Cryptography in Context: Building Secure Systems

Duke Computer Science Colloquium
Speaker Name
Ian Miers
Date and Time
Lunch served at 11:45 am.

Advances in computer science have revolutionized many fields and caused computers to play a daily role in our lives. But the security of deployed systems has not kept pace.  We need better approaches to security that address the realities of how computers are used. Cryptography is frequently touted as such an approach. But it is often a square peg in a round hole, leaving gaps that make these systems insecure in the real world. My work makes cryptographic systems secure through a context-driven approach. It focuses on a specific real world security concern and works backwards to build practical security solutions. These contexts range from key compromise, to the security of encrypted message systems, to exploring the security and confidentiality of Bitcoin and blockchains. This talk will cover a few example of this approach, including Zerocash, the first system to offer confidentiality and public verifiability for cryptocurrencies.

Short Biography

Ian Miers is a postdoctoral researcher at Cornell Tech working on computer security and applied cryptography.

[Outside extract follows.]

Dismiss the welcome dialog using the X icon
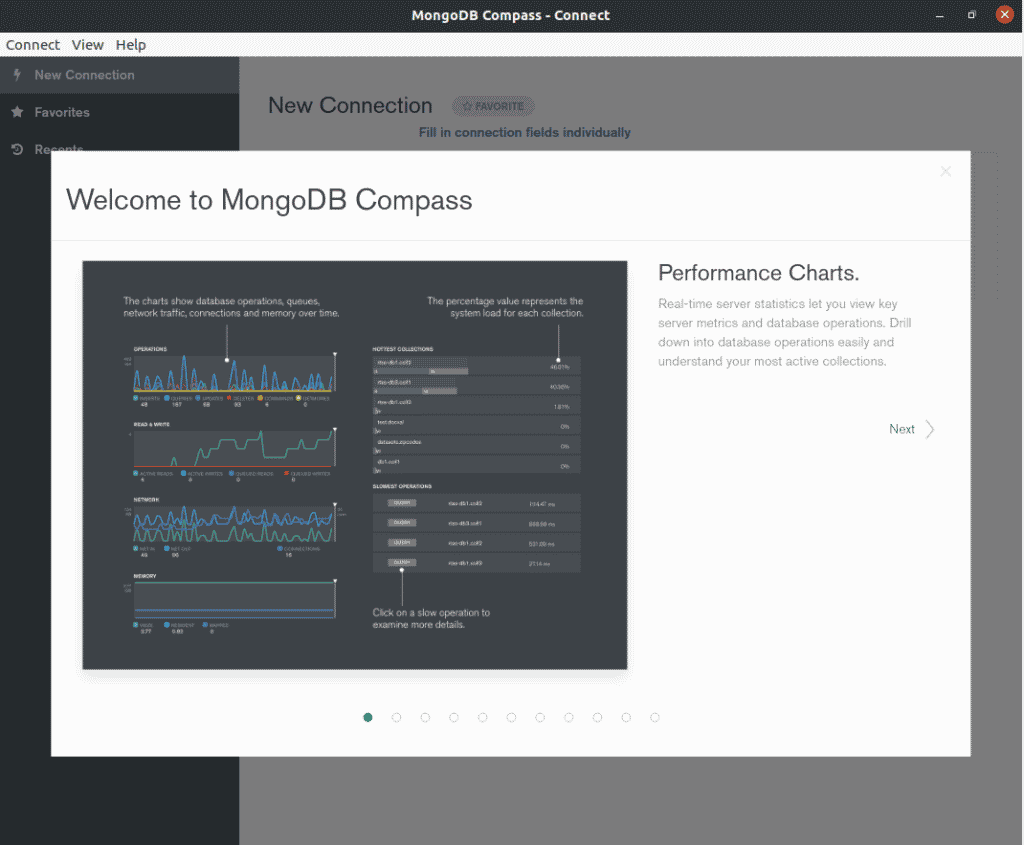1024x845 pixels. [945, 171]
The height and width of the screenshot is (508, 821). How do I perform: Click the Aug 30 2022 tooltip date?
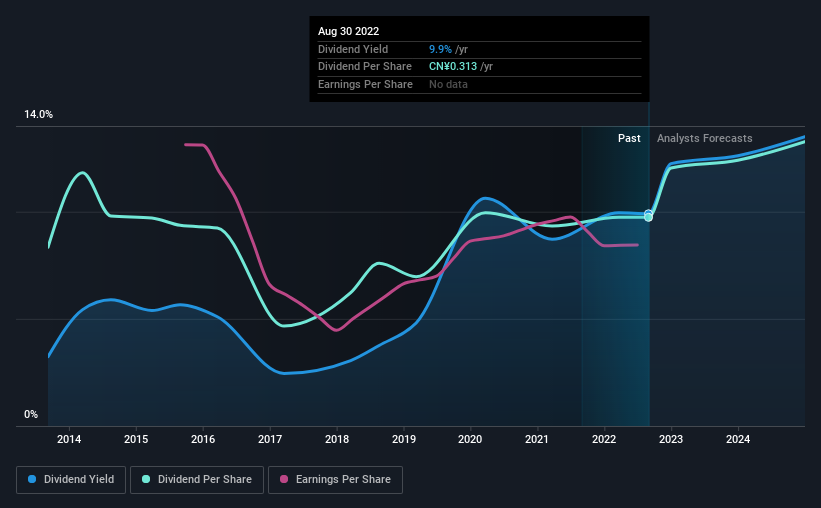tap(349, 31)
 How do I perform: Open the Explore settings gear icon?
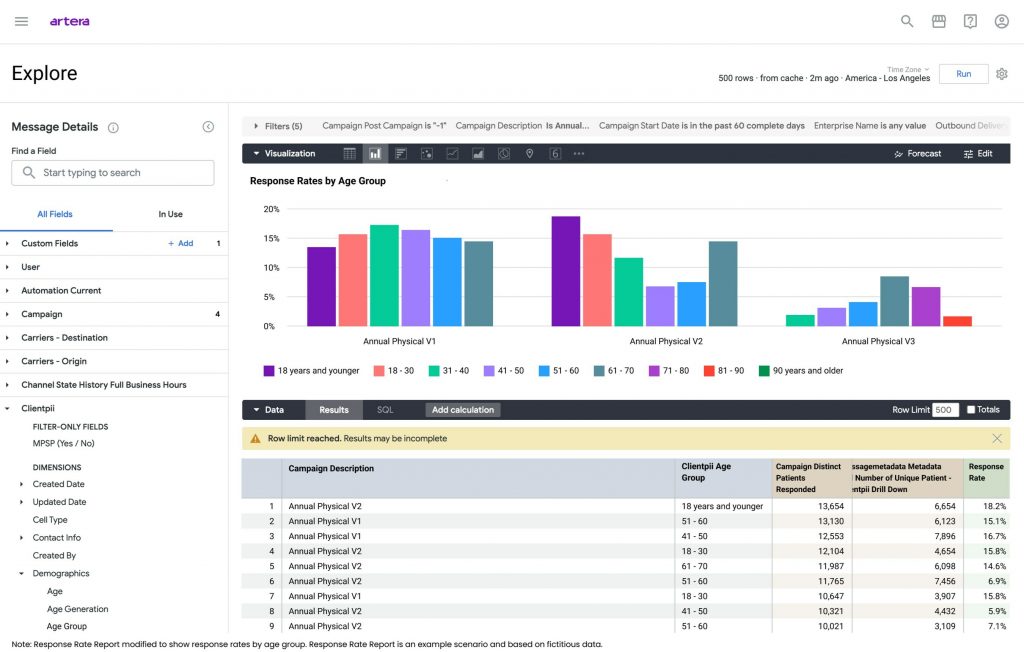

His research focuses on making systems secure by exploring cryptography in the context of real world problems. This includes Zerocoin and Zerocash, the first systems to provide strongly confidential payments on top of public blockchains, and work improving mobile messaging including attacks on iMessage and new techniques for puncturable forward secure encryption. His work has been featured in The Washington Post, The New York Times, The Economist, and denounced in at least two op-eds. He is one of the founders of Zcash, a privacy preserving cryptocurrency based on Zerocash.